▶ [PROBLEM STATEMENT]: Can you give every line of the data below as a numbered list, skipping the blank lines?

▶ [Stored items]:
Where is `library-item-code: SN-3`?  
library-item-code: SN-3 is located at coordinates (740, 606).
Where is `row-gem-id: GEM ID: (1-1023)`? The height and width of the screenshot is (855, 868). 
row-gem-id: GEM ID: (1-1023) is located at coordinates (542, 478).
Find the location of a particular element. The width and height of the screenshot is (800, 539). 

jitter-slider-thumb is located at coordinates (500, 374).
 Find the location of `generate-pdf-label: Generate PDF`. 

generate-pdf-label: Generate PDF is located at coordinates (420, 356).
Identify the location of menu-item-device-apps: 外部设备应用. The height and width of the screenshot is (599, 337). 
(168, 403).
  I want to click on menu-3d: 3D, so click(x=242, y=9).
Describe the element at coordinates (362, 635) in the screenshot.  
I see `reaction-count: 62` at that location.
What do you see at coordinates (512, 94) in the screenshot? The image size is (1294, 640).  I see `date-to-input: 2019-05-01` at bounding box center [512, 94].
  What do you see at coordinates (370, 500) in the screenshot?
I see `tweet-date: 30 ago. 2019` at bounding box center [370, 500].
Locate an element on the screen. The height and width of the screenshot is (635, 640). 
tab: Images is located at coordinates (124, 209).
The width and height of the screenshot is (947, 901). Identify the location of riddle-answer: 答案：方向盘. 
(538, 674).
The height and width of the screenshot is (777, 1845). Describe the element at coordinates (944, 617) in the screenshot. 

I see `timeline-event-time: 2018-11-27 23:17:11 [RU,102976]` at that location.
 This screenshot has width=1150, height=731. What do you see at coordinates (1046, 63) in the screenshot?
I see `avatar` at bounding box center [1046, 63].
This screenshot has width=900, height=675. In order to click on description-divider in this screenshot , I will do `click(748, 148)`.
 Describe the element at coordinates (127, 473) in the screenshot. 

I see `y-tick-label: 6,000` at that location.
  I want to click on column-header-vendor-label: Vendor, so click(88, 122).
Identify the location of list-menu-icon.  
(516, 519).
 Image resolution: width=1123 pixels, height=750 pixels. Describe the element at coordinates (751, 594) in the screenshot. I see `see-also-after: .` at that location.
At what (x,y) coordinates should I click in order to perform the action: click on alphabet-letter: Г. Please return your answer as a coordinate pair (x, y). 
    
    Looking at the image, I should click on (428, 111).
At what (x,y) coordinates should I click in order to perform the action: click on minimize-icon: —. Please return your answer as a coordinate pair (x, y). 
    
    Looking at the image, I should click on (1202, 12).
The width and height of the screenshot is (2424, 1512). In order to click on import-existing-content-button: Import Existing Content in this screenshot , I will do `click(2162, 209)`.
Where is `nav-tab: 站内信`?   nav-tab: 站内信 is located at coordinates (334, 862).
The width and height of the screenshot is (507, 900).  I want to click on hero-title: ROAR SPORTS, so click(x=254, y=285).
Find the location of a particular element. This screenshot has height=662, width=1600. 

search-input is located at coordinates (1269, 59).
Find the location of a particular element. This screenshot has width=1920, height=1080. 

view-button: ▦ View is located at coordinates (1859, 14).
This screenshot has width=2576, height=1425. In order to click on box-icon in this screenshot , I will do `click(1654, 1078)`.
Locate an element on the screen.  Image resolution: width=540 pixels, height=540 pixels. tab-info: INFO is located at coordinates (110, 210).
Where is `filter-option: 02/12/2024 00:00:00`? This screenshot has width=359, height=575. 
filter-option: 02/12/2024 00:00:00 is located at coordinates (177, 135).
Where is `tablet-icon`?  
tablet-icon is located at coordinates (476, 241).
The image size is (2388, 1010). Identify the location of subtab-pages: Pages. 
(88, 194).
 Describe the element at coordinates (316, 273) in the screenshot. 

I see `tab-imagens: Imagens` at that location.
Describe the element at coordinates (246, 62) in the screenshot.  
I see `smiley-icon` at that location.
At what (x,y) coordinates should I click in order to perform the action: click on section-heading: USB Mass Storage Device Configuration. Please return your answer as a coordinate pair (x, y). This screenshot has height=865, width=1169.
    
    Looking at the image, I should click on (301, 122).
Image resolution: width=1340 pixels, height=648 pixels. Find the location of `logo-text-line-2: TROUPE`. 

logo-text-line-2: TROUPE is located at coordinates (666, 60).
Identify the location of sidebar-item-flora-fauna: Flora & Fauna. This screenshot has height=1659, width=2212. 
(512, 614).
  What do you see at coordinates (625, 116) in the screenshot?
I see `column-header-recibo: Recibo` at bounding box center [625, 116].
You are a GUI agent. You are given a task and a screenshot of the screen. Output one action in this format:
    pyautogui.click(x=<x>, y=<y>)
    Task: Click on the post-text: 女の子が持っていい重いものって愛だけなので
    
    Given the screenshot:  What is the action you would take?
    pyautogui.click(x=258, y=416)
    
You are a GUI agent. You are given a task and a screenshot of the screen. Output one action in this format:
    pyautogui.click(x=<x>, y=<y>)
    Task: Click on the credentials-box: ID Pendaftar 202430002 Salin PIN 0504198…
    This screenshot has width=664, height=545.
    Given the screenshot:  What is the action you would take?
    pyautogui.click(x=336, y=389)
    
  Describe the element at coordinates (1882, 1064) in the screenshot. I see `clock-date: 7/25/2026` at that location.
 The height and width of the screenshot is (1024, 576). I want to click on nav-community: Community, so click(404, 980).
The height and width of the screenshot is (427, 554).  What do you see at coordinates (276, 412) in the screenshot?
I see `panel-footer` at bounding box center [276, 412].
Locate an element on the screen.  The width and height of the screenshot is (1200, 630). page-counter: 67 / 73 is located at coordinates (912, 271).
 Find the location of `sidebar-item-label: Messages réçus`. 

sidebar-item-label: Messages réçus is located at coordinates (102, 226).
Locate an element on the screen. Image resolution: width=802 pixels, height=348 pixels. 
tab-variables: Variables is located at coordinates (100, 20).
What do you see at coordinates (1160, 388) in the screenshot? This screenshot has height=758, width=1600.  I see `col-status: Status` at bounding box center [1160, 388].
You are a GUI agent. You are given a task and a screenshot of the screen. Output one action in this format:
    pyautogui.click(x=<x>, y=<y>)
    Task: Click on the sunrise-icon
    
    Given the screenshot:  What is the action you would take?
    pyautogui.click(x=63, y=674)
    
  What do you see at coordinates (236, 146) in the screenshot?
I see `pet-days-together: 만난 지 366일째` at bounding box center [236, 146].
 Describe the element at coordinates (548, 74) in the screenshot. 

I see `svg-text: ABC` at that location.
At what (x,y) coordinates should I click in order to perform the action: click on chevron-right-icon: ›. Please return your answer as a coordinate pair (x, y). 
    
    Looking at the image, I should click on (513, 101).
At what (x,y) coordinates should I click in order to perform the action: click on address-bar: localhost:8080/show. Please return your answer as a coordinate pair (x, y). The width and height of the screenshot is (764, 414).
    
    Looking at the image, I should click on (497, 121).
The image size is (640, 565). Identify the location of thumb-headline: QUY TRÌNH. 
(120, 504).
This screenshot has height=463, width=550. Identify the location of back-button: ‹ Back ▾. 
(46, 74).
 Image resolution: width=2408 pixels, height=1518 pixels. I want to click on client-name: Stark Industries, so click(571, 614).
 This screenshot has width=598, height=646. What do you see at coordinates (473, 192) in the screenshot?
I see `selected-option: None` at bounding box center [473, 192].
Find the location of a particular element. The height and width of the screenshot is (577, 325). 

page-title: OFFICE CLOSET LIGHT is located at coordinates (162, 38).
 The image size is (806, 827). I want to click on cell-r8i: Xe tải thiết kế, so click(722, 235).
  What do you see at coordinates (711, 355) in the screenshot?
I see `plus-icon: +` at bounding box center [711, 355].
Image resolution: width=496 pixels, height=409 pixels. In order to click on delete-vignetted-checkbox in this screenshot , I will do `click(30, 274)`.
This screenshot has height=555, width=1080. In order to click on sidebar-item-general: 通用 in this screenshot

▶ [SOLUTION FOR THIS PROBLEM]:
1. Where is `library-item-code: SN-3`?  
2. library-item-code: SN-3 is located at coordinates (740, 606).
3. Where is `row-gem-id: GEM ID: (1-1023)`? The height and width of the screenshot is (855, 868). 
4. row-gem-id: GEM ID: (1-1023) is located at coordinates (542, 478).
5. Find the location of a particular element. The width and height of the screenshot is (800, 539). 
6. jitter-slider-thumb is located at coordinates (500, 374).
7.  Find the location of `generate-pdf-label: Generate PDF`. 
8. generate-pdf-label: Generate PDF is located at coordinates (420, 356).
9. Identify the location of menu-item-device-apps: 外部设备应用. The height and width of the screenshot is (599, 337). 
10. (168, 403).
11.   I want to click on menu-3d: 3D, so click(x=242, y=9).
12. Describe the element at coordinates (362, 635) in the screenshot.  
13. I see `reaction-count: 62` at that location.
14. What do you see at coordinates (512, 94) in the screenshot? The image size is (1294, 640).  I see `date-to-input: 2019-05-01` at bounding box center [512, 94].
15.   What do you see at coordinates (370, 500) in the screenshot?
16. I see `tweet-date: 30 ago. 2019` at bounding box center [370, 500].
17. Locate an element on the screen. The height and width of the screenshot is (635, 640). 
18. tab: Images is located at coordinates (124, 209).
19. The width and height of the screenshot is (947, 901). Identify the location of riddle-answer: 答案：方向盘. 
20. (538, 674).
21. The height and width of the screenshot is (777, 1845). Describe the element at coordinates (944, 617) in the screenshot. 
22. I see `timeline-event-time: 2018-11-27 23:17:11 [RU,102976]` at that location.
23.  This screenshot has width=1150, height=731. What do you see at coordinates (1046, 63) in the screenshot?
24. I see `avatar` at bounding box center [1046, 63].
25. This screenshot has width=900, height=675. In order to click on description-divider in this screenshot , I will do `click(748, 148)`.
26.  Describe the element at coordinates (127, 473) in the screenshot. 
27. I see `y-tick-label: 6,000` at that location.
28.   I want to click on column-header-vendor-label: Vendor, so click(88, 122).
29. Identify the location of list-menu-icon.  
30. (516, 519).
31.  Image resolution: width=1123 pixels, height=750 pixels. Describe the element at coordinates (751, 594) in the screenshot. I see `see-also-after: .` at that location.
32. At what (x,y) coordinates should I click in order to perform the action: click on alphabet-letter: Г. Please return your answer as a coordinate pair (x, y). 
33.     Looking at the image, I should click on (428, 111).
34. At what (x,y) coordinates should I click in order to perform the action: click on minimize-icon: —. Please return your answer as a coordinate pair (x, y). 
35.     Looking at the image, I should click on (1202, 12).
36. The width and height of the screenshot is (2424, 1512). In order to click on import-existing-content-button: Import Existing Content in this screenshot , I will do `click(2162, 209)`.
37. Where is `nav-tab: 站内信`?   nav-tab: 站内信 is located at coordinates (334, 862).
38. The width and height of the screenshot is (507, 900).  I want to click on hero-title: ROAR SPORTS, so click(x=254, y=285).
39. Find the location of a particular element. This screenshot has height=662, width=1600. 
40. search-input is located at coordinates (1269, 59).
41. Find the location of a particular element. This screenshot has width=1920, height=1080. 
42. view-button: ▦ View is located at coordinates (1859, 14).
43. This screenshot has width=2576, height=1425. In order to click on box-icon in this screenshot , I will do `click(1654, 1078)`.
44. Locate an element on the screen.  Image resolution: width=540 pixels, height=540 pixels. tab-info: INFO is located at coordinates (110, 210).
45. Where is `filter-option: 02/12/2024 00:00:00`? This screenshot has width=359, height=575. 
46. filter-option: 02/12/2024 00:00:00 is located at coordinates (177, 135).
47. Where is `tablet-icon`?  
48. tablet-icon is located at coordinates (476, 241).
49. The image size is (2388, 1010). Identify the location of subtab-pages: Pages. 
50. (88, 194).
51.  Describe the element at coordinates (316, 273) in the screenshot. 
52. I see `tab-imagens: Imagens` at that location.
53. Describe the element at coordinates (246, 62) in the screenshot.  
54. I see `smiley-icon` at that location.
55. At what (x,y) coordinates should I click in order to perform the action: click on section-heading: USB Mass Storage Device Configuration. Please return your answer as a coordinate pair (x, y). This screenshot has height=865, width=1169.
56.     Looking at the image, I should click on (301, 122).
57. Image resolution: width=1340 pixels, height=648 pixels. Find the location of `logo-text-line-2: TROUPE`. 
58. logo-text-line-2: TROUPE is located at coordinates (666, 60).
59. Identify the location of sidebar-item-flora-fauna: Flora & Fauna. This screenshot has height=1659, width=2212. 
60. (512, 614).
61.   What do you see at coordinates (625, 116) in the screenshot?
62. I see `column-header-recibo: Recibo` at bounding box center [625, 116].
63. You are a GUI agent. You are given a task and a screenshot of the screen. Output one action in this format:
64.     pyautogui.click(x=<x>, y=<y>)
65.     Task: Click on the post-text: 女の子が持っていい重いものって愛だけなので
66.     Given the screenshot:  What is the action you would take?
67.     pyautogui.click(x=258, y=416)
68. You are a GUI agent. You are given a task and a screenshot of the screen. Output one action in this format:
69.     pyautogui.click(x=<x>, y=<y>)
70.     Task: Click on the credentials-box: ID Pendaftar 202430002 Salin PIN 0504198…
71.     This screenshot has width=664, height=545.
72.     Given the screenshot:  What is the action you would take?
73.     pyautogui.click(x=336, y=389)
74.   Describe the element at coordinates (1882, 1064) in the screenshot. I see `clock-date: 7/25/2026` at that location.
75.  The height and width of the screenshot is (1024, 576). I want to click on nav-community: Community, so click(404, 980).
76. The height and width of the screenshot is (427, 554).  What do you see at coordinates (276, 412) in the screenshot?
77. I see `panel-footer` at bounding box center [276, 412].
78. Locate an element on the screen.  The width and height of the screenshot is (1200, 630). page-counter: 67 / 73 is located at coordinates (912, 271).
79.  Find the location of `sidebar-item-label: Messages réçus`. 
80. sidebar-item-label: Messages réçus is located at coordinates (102, 226).
81. Locate an element on the screen. Image resolution: width=802 pixels, height=348 pixels. 
82. tab-variables: Variables is located at coordinates (100, 20).
83. What do you see at coordinates (1160, 388) in the screenshot? This screenshot has height=758, width=1600.  I see `col-status: Status` at bounding box center [1160, 388].
84. You are a GUI agent. You are given a task and a screenshot of the screen. Output one action in this format:
85.     pyautogui.click(x=<x>, y=<y>)
86.     Task: Click on the sunrise-icon
87.     Given the screenshot:  What is the action you would take?
88.     pyautogui.click(x=63, y=674)
89.   What do you see at coordinates (236, 146) in the screenshot?
90. I see `pet-days-together: 만난 지 366일째` at bounding box center [236, 146].
91.  Describe the element at coordinates (548, 74) in the screenshot. 
92. I see `svg-text: ABC` at that location.
93. At what (x,y) coordinates should I click in order to perform the action: click on chevron-right-icon: ›. Please return your answer as a coordinate pair (x, y). 
94.     Looking at the image, I should click on (513, 101).
95. At what (x,y) coordinates should I click in order to perform the action: click on address-bar: localhost:8080/show. Please return your answer as a coordinate pair (x, y). The width and height of the screenshot is (764, 414).
96.     Looking at the image, I should click on (497, 121).
97. The image size is (640, 565). Identify the location of thumb-headline: QUY TRÌNH. 
98. (120, 504).
99. This screenshot has height=463, width=550. Identify the location of back-button: ‹ Back ▾. 
100. (46, 74).
101.  Image resolution: width=2408 pixels, height=1518 pixels. I want to click on client-name: Stark Industries, so click(571, 614).
102.  This screenshot has width=598, height=646. What do you see at coordinates (473, 192) in the screenshot?
103. I see `selected-option: None` at bounding box center [473, 192].
104. Find the location of a particular element. The height and width of the screenshot is (577, 325). 
105. page-title: OFFICE CLOSET LIGHT is located at coordinates (162, 38).
106.  The image size is (806, 827). I want to click on cell-r8i: Xe tải thiết kế, so click(722, 235).
107.   What do you see at coordinates (711, 355) in the screenshot?
108. I see `plus-icon: +` at bounding box center [711, 355].
109. Image resolution: width=496 pixels, height=409 pixels. In order to click on delete-vignetted-checkbox in this screenshot , I will do `click(30, 274)`.
110. This screenshot has height=555, width=1080. In order to click on sidebar-item-general: 通用 in this screenshot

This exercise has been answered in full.